Stored records
=== Section Start ===
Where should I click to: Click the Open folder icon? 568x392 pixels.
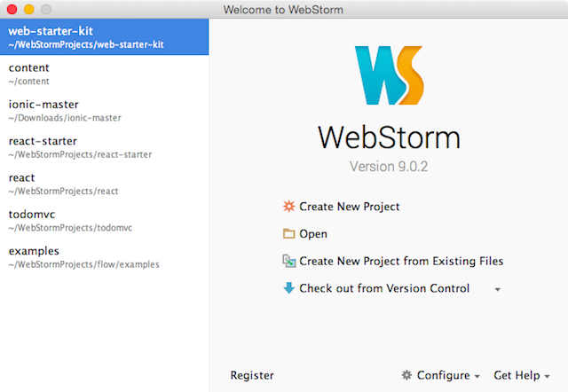(288, 234)
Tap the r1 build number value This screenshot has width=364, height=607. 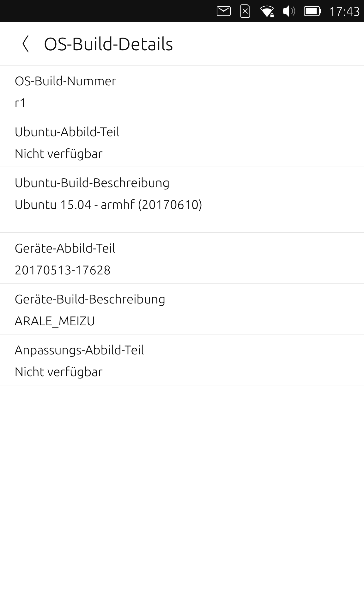[20, 103]
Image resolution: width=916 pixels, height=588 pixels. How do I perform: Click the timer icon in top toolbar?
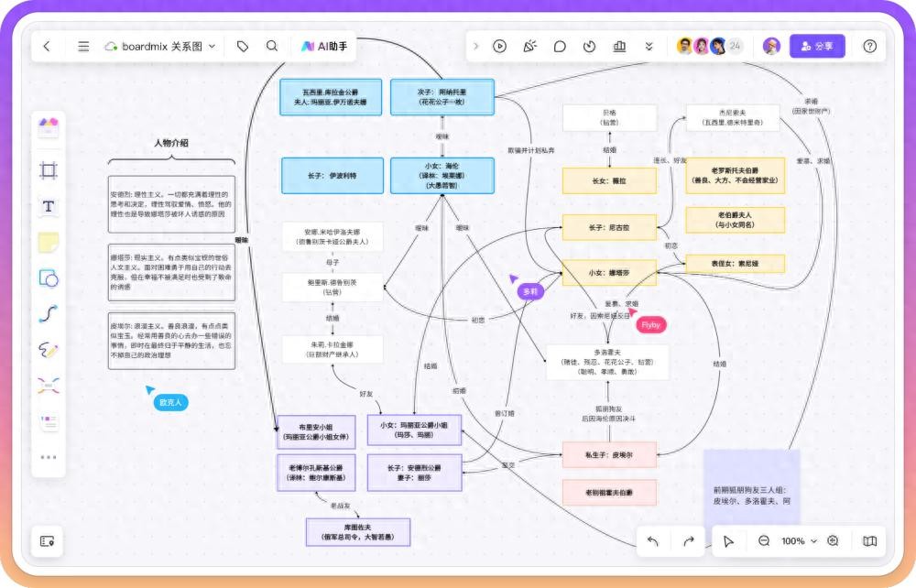coord(589,46)
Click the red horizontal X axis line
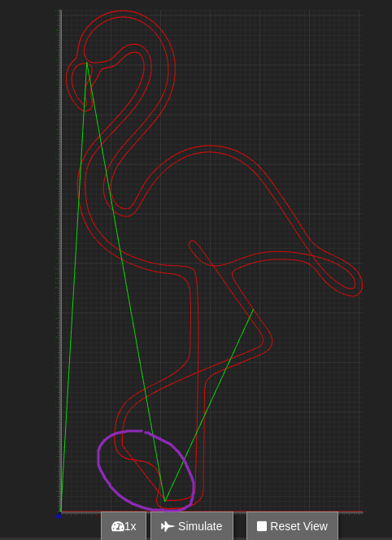Viewport: 392px width, 540px height. coord(211,512)
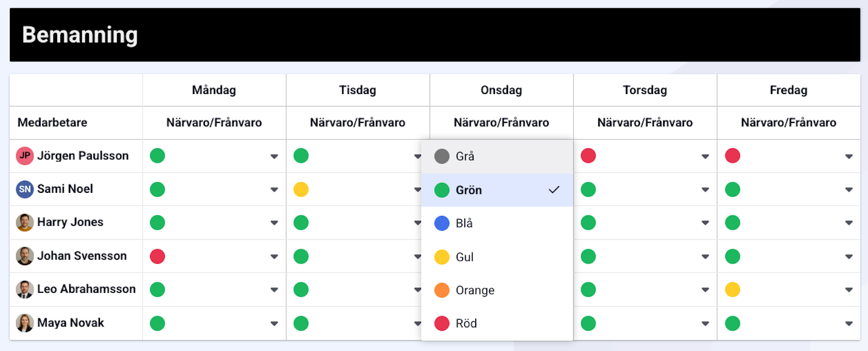Viewport: 868px width, 351px height.
Task: Click the Onsdag column header
Action: pyautogui.click(x=501, y=90)
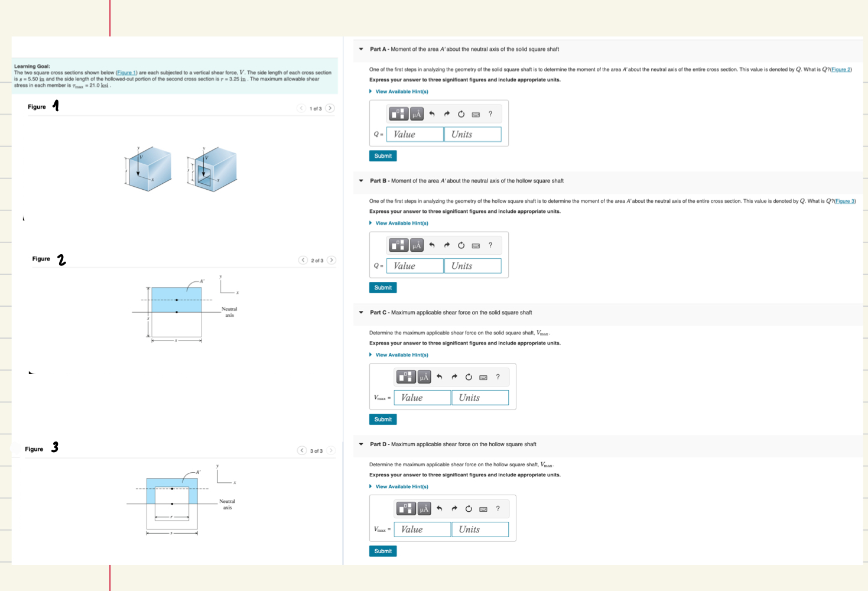868x591 pixels.
Task: Click the undo arrow in Part B toolbar
Action: [431, 245]
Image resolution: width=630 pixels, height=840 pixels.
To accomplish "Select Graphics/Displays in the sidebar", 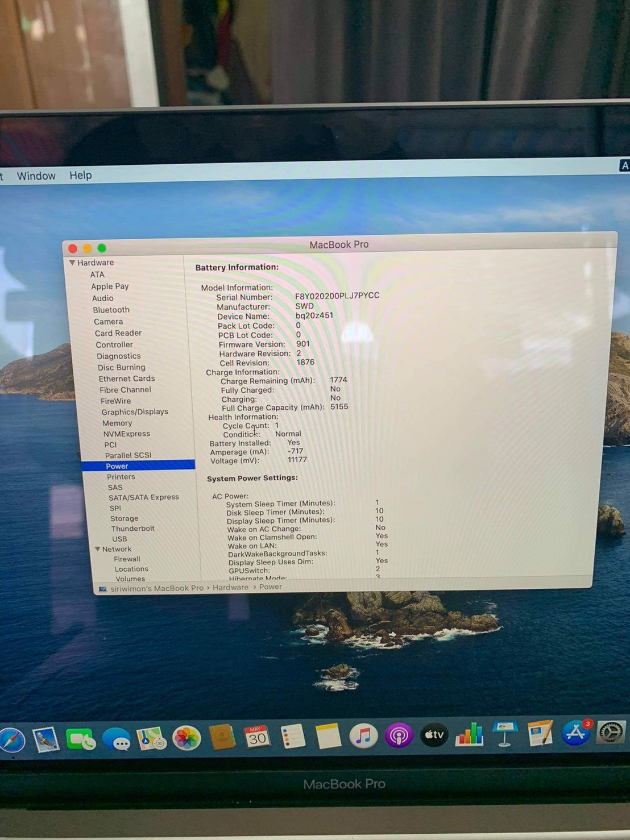I will [135, 412].
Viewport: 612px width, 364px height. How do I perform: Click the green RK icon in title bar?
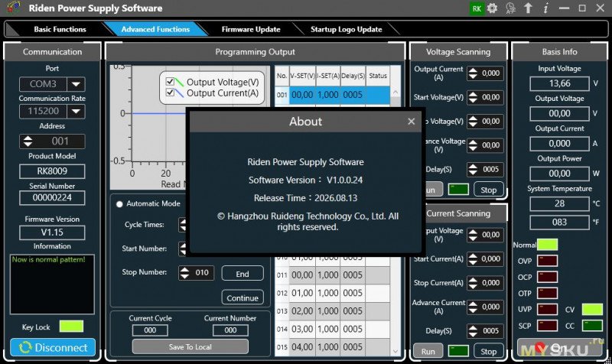pyautogui.click(x=477, y=8)
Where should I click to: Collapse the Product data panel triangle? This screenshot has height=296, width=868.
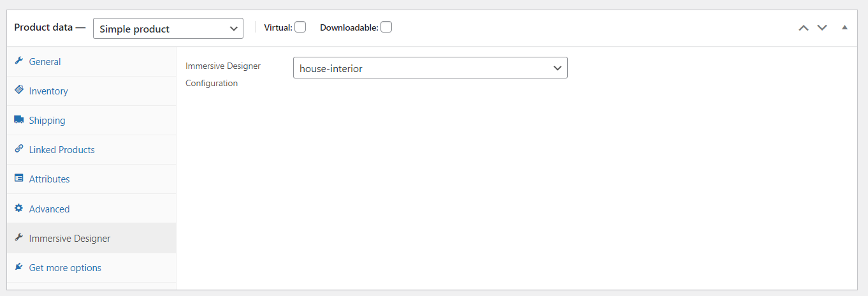point(844,27)
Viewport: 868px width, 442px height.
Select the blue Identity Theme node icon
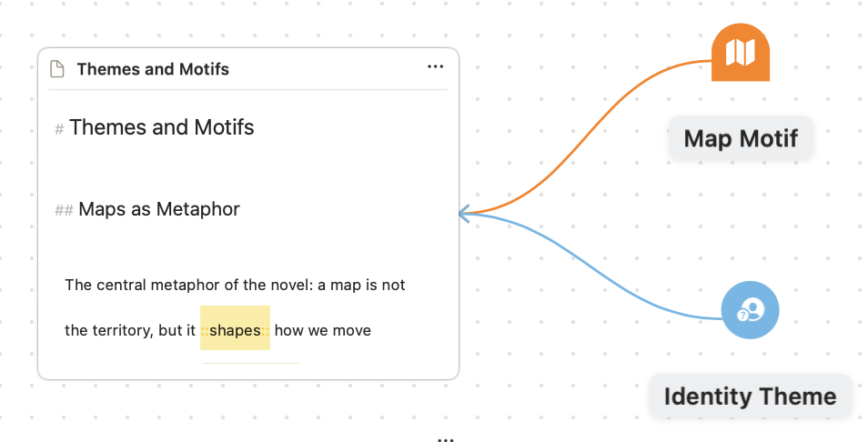click(x=750, y=309)
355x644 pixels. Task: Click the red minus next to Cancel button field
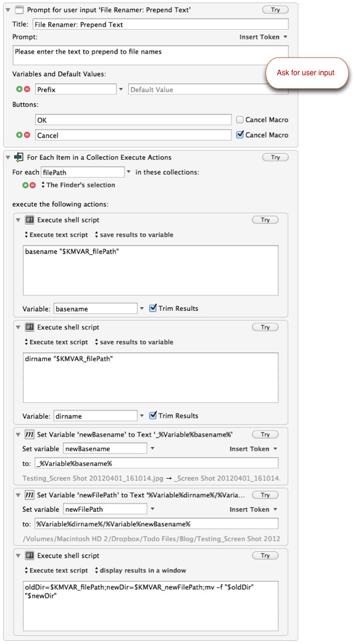[x=27, y=134]
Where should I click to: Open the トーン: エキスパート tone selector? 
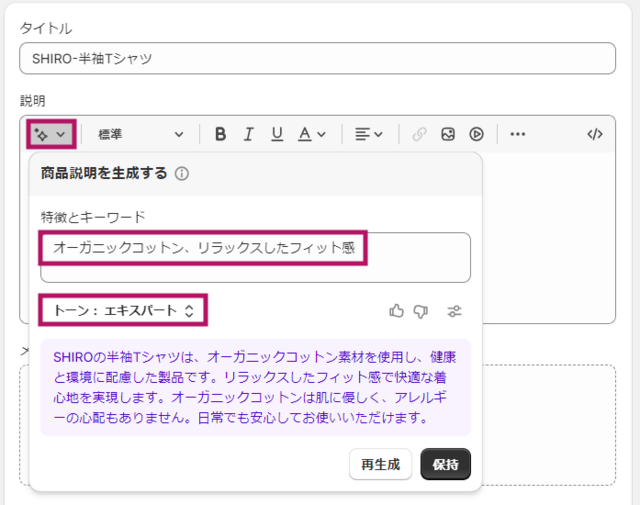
=== Section End ===
> _Problem requirements_: Beginning with the line that contains "Where should I click to: Collapse", output every line down to the last line of the entries above exactly as written, apart from the pictures.

> _Reply_:
Where should I click to: Collapse the Product data panel triangle? This screenshot has height=296, width=868.
point(844,27)
Viewport: 868px width, 442px height.
Select the blue Identity Theme node icon
click(x=750, y=309)
355x644 pixels. Task: Click the red minus next to Cancel button field
[x=27, y=134]
Where should I click to: Open the トーン: エキスパート tone selector? 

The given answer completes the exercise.